BEGIN DATA FOR THE TASK
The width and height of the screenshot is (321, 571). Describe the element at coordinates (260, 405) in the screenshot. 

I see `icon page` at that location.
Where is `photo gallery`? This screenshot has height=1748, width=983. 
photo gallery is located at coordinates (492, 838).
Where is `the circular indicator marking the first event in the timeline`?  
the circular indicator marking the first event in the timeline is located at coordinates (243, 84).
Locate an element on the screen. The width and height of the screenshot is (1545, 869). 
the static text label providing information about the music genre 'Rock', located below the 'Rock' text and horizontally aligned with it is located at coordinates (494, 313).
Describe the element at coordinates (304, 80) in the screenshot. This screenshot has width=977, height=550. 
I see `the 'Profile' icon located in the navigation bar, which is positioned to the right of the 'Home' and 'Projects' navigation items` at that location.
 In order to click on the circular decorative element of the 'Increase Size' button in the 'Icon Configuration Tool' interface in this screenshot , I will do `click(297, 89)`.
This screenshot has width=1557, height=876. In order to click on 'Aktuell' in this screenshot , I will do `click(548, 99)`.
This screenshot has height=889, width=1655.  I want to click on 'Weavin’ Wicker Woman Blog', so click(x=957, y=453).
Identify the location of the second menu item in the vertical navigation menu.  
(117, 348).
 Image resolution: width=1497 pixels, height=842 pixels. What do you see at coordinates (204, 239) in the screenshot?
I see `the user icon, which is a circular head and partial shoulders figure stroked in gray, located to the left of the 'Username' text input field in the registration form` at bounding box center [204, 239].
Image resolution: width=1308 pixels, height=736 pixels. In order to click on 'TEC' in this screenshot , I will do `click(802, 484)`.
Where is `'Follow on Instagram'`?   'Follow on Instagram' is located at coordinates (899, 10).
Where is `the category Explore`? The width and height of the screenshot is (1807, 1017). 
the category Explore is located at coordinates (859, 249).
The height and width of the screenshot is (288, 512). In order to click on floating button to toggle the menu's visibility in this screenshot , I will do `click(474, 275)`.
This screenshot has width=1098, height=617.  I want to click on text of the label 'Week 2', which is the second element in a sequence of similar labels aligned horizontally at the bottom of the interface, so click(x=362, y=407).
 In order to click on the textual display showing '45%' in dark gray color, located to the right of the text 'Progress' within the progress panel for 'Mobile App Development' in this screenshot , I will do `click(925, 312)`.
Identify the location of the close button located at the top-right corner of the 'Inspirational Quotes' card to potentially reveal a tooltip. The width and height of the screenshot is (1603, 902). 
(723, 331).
END DATA FOR THE TASK
◆ AIM
Turn the listing above into a numbered list, one entry per line, and drop any blank lines.

◆ SOLVED PROBLEM
1. The width and height of the screenshot is (321, 571). Describe the element at coordinates (260, 405) in the screenshot. 
2. I see `icon page` at that location.
3. Where is `photo gallery`? This screenshot has height=1748, width=983. 
4. photo gallery is located at coordinates (492, 838).
5. Where is `the circular indicator marking the first event in the timeline`?  
6. the circular indicator marking the first event in the timeline is located at coordinates (243, 84).
7. Locate an element on the screen. The width and height of the screenshot is (1545, 869). 
8. the static text label providing information about the music genre 'Rock', located below the 'Rock' text and horizontally aligned with it is located at coordinates (494, 313).
9. Describe the element at coordinates (304, 80) in the screenshot. This screenshot has width=977, height=550. 
10. I see `the 'Profile' icon located in the navigation bar, which is positioned to the right of the 'Home' and 'Projects' navigation items` at that location.
11.  In order to click on the circular decorative element of the 'Increase Size' button in the 'Icon Configuration Tool' interface in this screenshot , I will do `click(297, 89)`.
12. This screenshot has width=1557, height=876. In order to click on 'Aktuell' in this screenshot , I will do `click(548, 99)`.
13. This screenshot has height=889, width=1655.  I want to click on 'Weavin’ Wicker Woman Blog', so click(x=957, y=453).
14. Identify the location of the second menu item in the vertical navigation menu.  
15. (117, 348).
16.  Image resolution: width=1497 pixels, height=842 pixels. What do you see at coordinates (204, 239) in the screenshot?
17. I see `the user icon, which is a circular head and partial shoulders figure stroked in gray, located to the left of the 'Username' text input field in the registration form` at bounding box center [204, 239].
18. Image resolution: width=1308 pixels, height=736 pixels. In order to click on 'TEC' in this screenshot , I will do `click(802, 484)`.
19. Where is `'Follow on Instagram'`?   'Follow on Instagram' is located at coordinates (899, 10).
20. Where is `the category Explore`? The width and height of the screenshot is (1807, 1017). 
21. the category Explore is located at coordinates (859, 249).
22. The height and width of the screenshot is (288, 512). In order to click on floating button to toggle the menu's visibility in this screenshot , I will do `click(474, 275)`.
23. This screenshot has width=1098, height=617.  I want to click on text of the label 'Week 2', which is the second element in a sequence of similar labels aligned horizontally at the bottom of the interface, so click(x=362, y=407).
24.  In order to click on the textual display showing '45%' in dark gray color, located to the right of the text 'Progress' within the progress panel for 'Mobile App Development' in this screenshot , I will do `click(925, 312)`.
25. Identify the location of the close button located at the top-right corner of the 'Inspirational Quotes' card to potentially reveal a tooltip. The width and height of the screenshot is (1603, 902). 
26. (723, 331).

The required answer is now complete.